Não há outra conclusão a se tirar dessa mixórdia: trata-se
de coisa de mafiosos. Trump usa a ameaça de impor tarifas comerciais ao Brasil
para obrigar o País a se render a suas absurdas exigências.
Antes de mais nada, os EUA têm um robusto superávit
comercial com o Brasil. Ou seja, Trump mentiu descaradamente na carta para justificar
a medida drástica. Ademais, Trump pretende interferir diretamente nas decisões
do Judiciário brasileiro, sobre o qual o governo federal, destinatário das
ameaças, não tem nenhum poder. Talvez o presidente dos EUA, que está sendo
bem-sucedido no desmonte dos freios e contrapesos da república americana,
imagine que no Brasil o presidente também possa fazer o que bem entende em
relação a processos judiciais.
Ao exigir que o governo brasileiro atue para interromper as
ações contra Jair Bolsonaro, usando para isso a ameaça de retaliações
comerciais gravíssimas, Trump imiscui-se de forma ultrajante em assuntos
internos do Brasil. É verdade que Trump não tem o menor respeito pelas
liturgias e rituais das relações entre Estados, mas mesmo para seus padrões a
carta endereçada ao governo brasileiro passou de todos os limites.

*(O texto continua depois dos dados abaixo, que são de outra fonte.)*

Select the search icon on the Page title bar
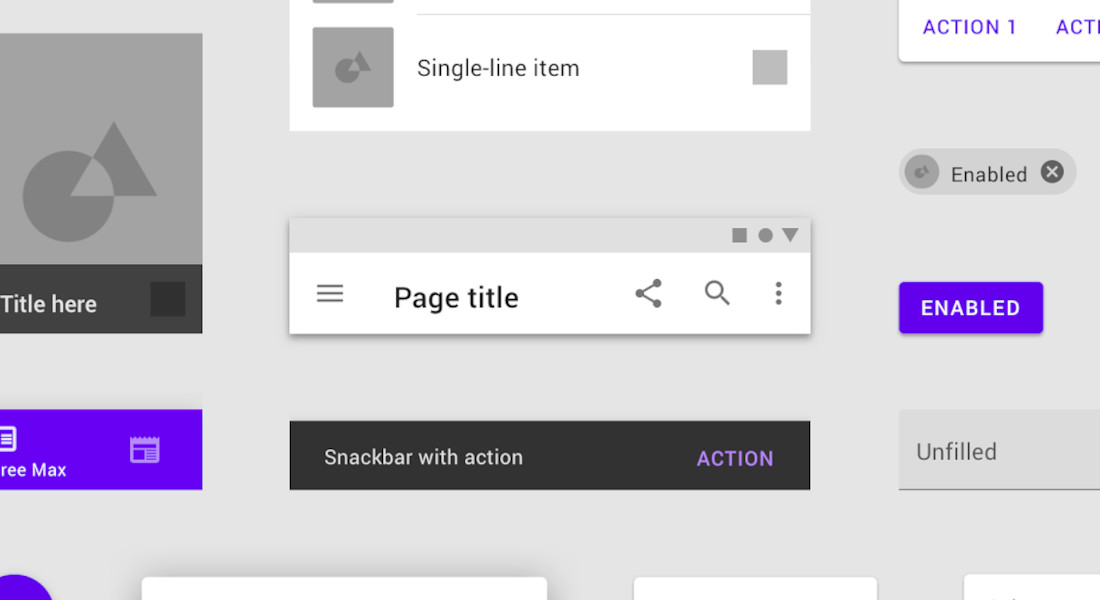 tap(716, 294)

A reação inicial de Lula foi correta. Em postagem nas redes
sociais, o presidente lembrou que o Brasil é um país soberano, que os Poderes
são independentes e que os processos contra os golpistas são de inteira
responsabilidade do Judiciário. E, também corretamente, informou que qualquer
elevação de tarifa por parte dos EUA será seguida de elevação de tarifa
brasileira, conforme o princípio da reciprocidade.
Esse espantoso episódio serve para demonstrar, como se ainda
houvesse alguma dúvida, o caráter absolutamente daninho do trumpismo e, por
tabela, do bolsonarismo. Para esses movimentos, os interesses dos EUA e do
Brasil são confundidos com os interesses particulares de Trump e de Bolsonaro.

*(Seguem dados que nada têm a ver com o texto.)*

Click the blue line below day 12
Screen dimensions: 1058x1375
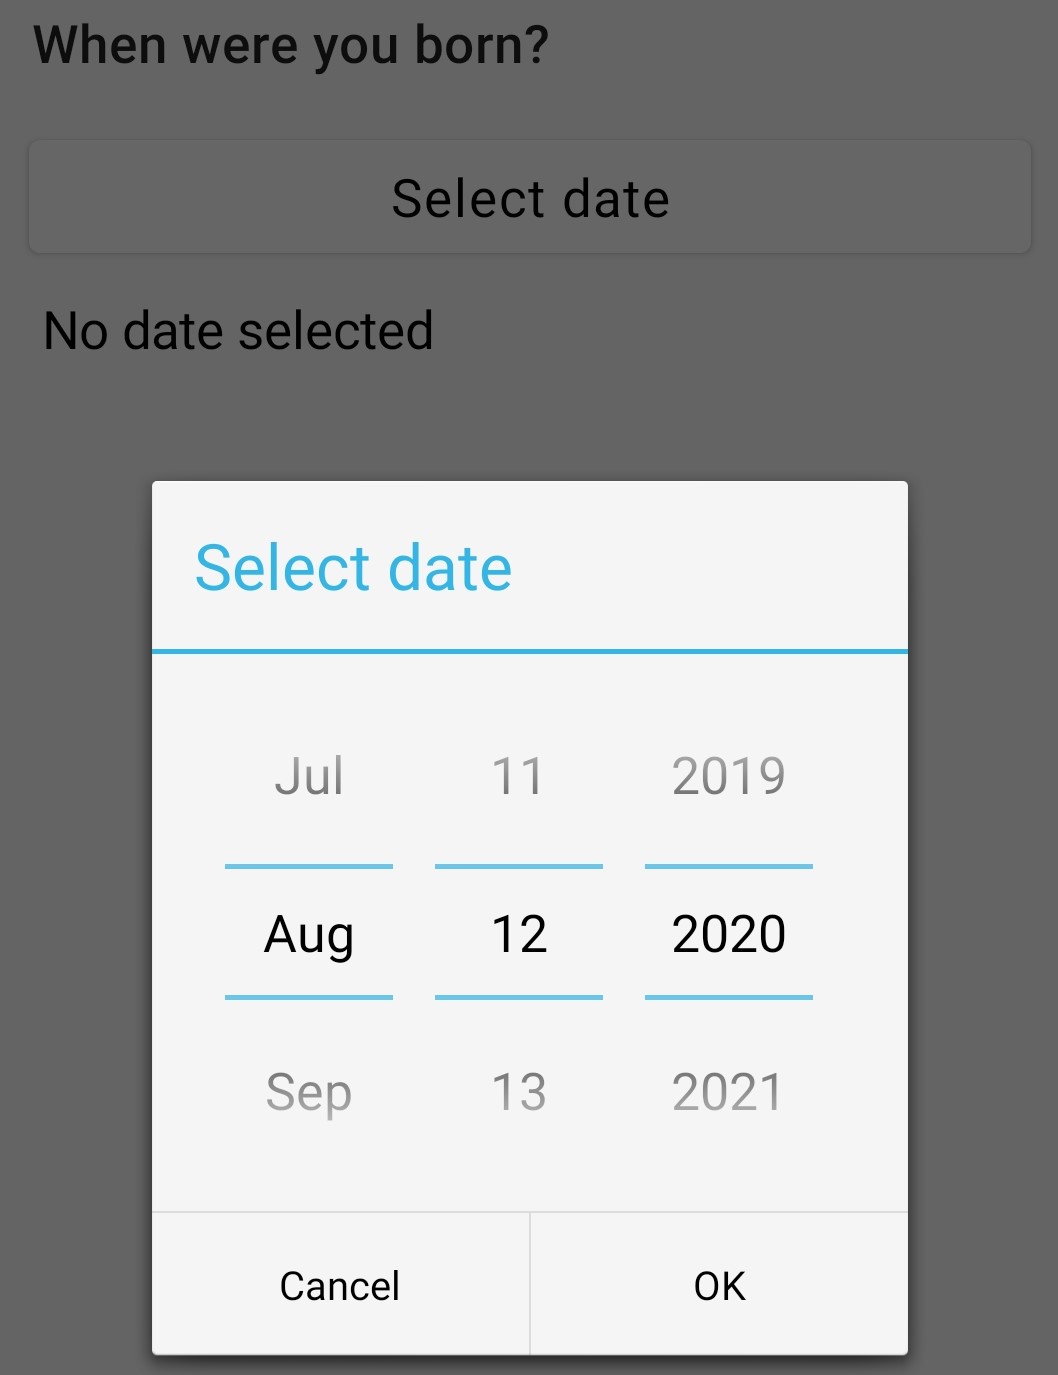tap(519, 997)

Não se trata de “América em primeiro lugar” nem de “Brasil acima de tudo”, e
sim dos caprichos e das ambições pessoais desses irresponsáveis.
Diante disso, é absolutamente deplorável que ainda haja no
Brasil quem defenda Trump, como recentemente fez o governador de São Paulo,
Tarcísio de Freitas, que vestiu o boné do movimento de Trump, o Maga (Make
America Great Again), e cumprimentou o presidente americano depois que este fez
suas primeiras ameaças ao Brasil por causa do julgamento de Bolsonaro.

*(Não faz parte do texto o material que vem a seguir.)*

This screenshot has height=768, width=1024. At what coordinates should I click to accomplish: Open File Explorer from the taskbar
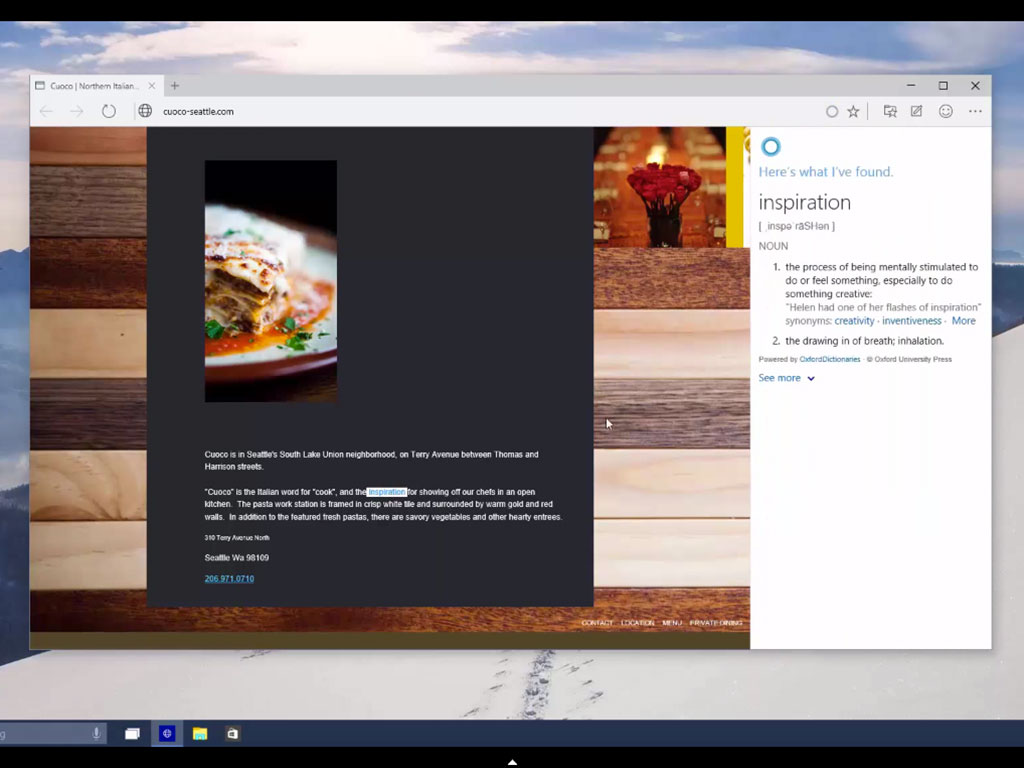(x=200, y=734)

Vestir o boné de Trump, hoje, significa alinhar-se a um
troglodita que pode causar imensos danos à economia brasileira. Caso Trump leve
adiante sua ameaça, Tarcísio e outros políticos embevecidos com o presidente
americano terão dificuldade para se explicar com os setores produtivos
afetados.
Eis aí o mal que faz ao Brasil um irresponsável como
Bolsonaro, com a ajuda de todos os que lhe dão sustentação política com vista a
herdar seu patrimônio eleitoral. Pode até ser que Trump não leve adiante suas
ameaças, como tem feito com outros países, e que tudo não passe de encenação,
como lhe é característico, mas o caso serve para confirmar a natureza
destrutiva desses dejetos da democracia.
Que o Brasil não se vergue diante dos arreganhos de Trump,
de Bolsonaro e de seus associados liberticidas. E que aqueles que são
verdadeiramente brasileiros, seja qual for o partido em que militam, não se
permitam ser sabujos de um presidente americano que envergonha os ideais da
democracia."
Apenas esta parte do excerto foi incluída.